Thinking differently about word-of-mouth

The current approach to WOM is to try to stimulate positive WOM while addressing or countering negative WOM. A sort of “accentuate the positive, eliminate the negative and don’t mess with Mr In-Between” strategy.

But what if we could do it a different way?

This idea stems from a conversation I had back in February with Martin Kelly and Andy Cocker of Infectious Media. Since that time I’ve chatted it through a couple of times with various interesting people. It’s not properly thought through yet, but following a chat a couple of weeks ago with Ketchum London’s new Head of Digital, the excellent Fernando Rizo, I’ve decided to put the idea out into the public domain to gauge what (if any) interest there is and whether I should continue to work on it.

“Word of Mouth” is hard to do well

I’ve read lots of word of mouth marketing case studies (there’s a great list over at WOMMA) and it strikes me that WOM is hard to do well for a few reasons. I don’t want to go into these in too much detail, but here are a couple of the structural issues:

  1. Unless I’m a journalist, an A-list blogger or media personality or have some kind of platform, I probably have a very low reach.

    Despite everything pointing towards personal contact being the best impetus for positive word of mouth, most word of mouth campaigns compensate for my low reach by trying to get me to self-service my relationship with the brand and the campaign.

  2. “Viral” distribution just doesn’t work the way most people seem to think it does; and this is particularly true when it comes to WOM.

    While I’m quite likely to tell stories about my personal experience of a brand and fairly likely to tell stories that involve a mutual friend, I’m much less likely to tell stories about other friends’ experience, and not likely at all to tell stories about friends-of-friends.

    Furthermore because of the ‘clumpiness’ of most people’s social graphs, geometric progression (the “I tell two people and they each tell two people and so on” effect) just doesn’t happen.

Homophily

One of the many reasons that WOM works is a thing called homophily — which roughly translates to “birds of a feather flock together”, or “you can tell a man by the company he keeps.”

I’ve written about examples of this before: for example, my analyses of twittering US Congresspersons and Westminster MPs which showed that one can predict with some reasonable degree of accuracy the political colouration of any given twitter account based on their mutual friends and follows (if you want to know more about the methodology, it’s worth reading Robert Hanneman’s chapter on cliques and subgroups.)

But there’s another side to the homophily coin; the social pressure to conform to the group’s norms.

SUPPLIED RECORDS:
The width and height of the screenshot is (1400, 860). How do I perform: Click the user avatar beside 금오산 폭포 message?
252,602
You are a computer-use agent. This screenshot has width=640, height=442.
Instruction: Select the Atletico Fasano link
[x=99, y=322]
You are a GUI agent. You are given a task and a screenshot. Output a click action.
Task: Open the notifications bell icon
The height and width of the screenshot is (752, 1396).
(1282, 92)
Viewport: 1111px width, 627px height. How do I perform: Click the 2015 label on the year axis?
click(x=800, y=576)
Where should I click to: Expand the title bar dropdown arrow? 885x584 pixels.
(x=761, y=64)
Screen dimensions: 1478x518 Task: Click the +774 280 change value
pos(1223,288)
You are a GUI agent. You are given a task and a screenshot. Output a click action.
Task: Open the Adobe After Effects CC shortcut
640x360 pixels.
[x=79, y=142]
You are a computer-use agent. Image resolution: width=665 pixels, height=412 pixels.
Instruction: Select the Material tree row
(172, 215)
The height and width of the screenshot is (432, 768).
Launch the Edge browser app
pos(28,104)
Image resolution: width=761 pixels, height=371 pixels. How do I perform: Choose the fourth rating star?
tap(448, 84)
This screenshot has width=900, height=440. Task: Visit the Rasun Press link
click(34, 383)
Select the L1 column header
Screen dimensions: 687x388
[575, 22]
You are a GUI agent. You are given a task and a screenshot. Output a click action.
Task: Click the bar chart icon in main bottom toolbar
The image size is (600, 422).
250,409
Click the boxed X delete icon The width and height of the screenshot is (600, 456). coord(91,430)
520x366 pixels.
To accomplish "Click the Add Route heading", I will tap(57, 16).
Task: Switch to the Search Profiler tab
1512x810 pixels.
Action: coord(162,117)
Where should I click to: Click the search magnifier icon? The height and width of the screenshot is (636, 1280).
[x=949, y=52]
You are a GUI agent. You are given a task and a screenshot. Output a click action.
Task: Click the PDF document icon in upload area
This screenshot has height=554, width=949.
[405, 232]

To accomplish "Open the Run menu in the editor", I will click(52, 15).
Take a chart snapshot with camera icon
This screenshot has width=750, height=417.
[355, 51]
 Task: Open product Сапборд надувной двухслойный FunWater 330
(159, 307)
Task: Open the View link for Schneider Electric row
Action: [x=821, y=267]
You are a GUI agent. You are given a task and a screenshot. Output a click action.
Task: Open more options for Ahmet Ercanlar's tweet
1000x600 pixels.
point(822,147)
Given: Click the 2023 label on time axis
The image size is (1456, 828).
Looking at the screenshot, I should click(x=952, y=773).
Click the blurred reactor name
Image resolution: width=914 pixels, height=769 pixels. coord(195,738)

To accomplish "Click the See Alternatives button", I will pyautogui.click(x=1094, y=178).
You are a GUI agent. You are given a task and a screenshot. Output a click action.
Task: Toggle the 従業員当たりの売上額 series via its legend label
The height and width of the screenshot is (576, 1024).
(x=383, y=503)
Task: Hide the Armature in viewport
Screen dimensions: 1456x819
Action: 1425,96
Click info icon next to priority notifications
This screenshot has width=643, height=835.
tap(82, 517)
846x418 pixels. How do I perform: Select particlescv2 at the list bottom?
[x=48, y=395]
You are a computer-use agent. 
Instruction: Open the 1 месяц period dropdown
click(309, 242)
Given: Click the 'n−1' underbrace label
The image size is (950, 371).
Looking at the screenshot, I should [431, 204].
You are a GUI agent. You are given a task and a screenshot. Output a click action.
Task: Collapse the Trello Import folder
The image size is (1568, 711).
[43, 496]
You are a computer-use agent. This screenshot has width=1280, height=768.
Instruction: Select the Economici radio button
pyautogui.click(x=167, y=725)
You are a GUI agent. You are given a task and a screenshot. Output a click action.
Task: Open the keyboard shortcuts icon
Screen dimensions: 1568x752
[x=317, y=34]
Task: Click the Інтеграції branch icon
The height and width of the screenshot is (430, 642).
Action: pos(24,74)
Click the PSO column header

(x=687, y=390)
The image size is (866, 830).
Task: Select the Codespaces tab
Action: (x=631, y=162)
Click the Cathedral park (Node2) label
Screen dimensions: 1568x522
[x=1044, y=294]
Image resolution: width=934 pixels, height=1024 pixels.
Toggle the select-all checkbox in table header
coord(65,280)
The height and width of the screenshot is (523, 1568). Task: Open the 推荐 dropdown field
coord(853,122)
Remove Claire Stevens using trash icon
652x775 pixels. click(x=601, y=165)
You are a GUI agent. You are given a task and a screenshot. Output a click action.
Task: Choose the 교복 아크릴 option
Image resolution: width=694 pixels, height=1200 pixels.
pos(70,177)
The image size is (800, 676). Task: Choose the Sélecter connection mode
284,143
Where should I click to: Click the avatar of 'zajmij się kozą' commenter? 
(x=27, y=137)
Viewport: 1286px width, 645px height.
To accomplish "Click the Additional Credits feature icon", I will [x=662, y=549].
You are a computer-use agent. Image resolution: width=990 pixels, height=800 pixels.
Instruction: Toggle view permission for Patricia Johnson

QUESTIONS:
1 - Reproduce the passage of the word-of-mouth piece starting with "1. Unless I’m" and going on through "and the campaign.".
2 - Answer these questions from the word-of-mouth piece:
(a) With whom did the writer have the February conversation that the idea stems from?
(b) Where, according to the piece, is there a great list of word-of-mouth marketing case studies?
(c) Whose chapter on cliques and subgroups is suggested for readers who want to know more about the methodology?
Rely only on the word-of-mouth piece.

TASK-BY-TASK SOLUTIONS:
1 -
1. Unless I’m a journalist, an A-list blogger or media personality or have some kind of platform, I probably have a very low reach.

    Despite everything pointing towards personal contact being the best impetus for positive word of mouth, most word of mouth campaigns compensate for my low reach by trying to get me to self-service my relationship with the brand and the campaign.

2 -
(a) Martin Kelly and Andy Cocker of Infectious Media
(b) Over at WOMMA
(c) Robert Hanneman's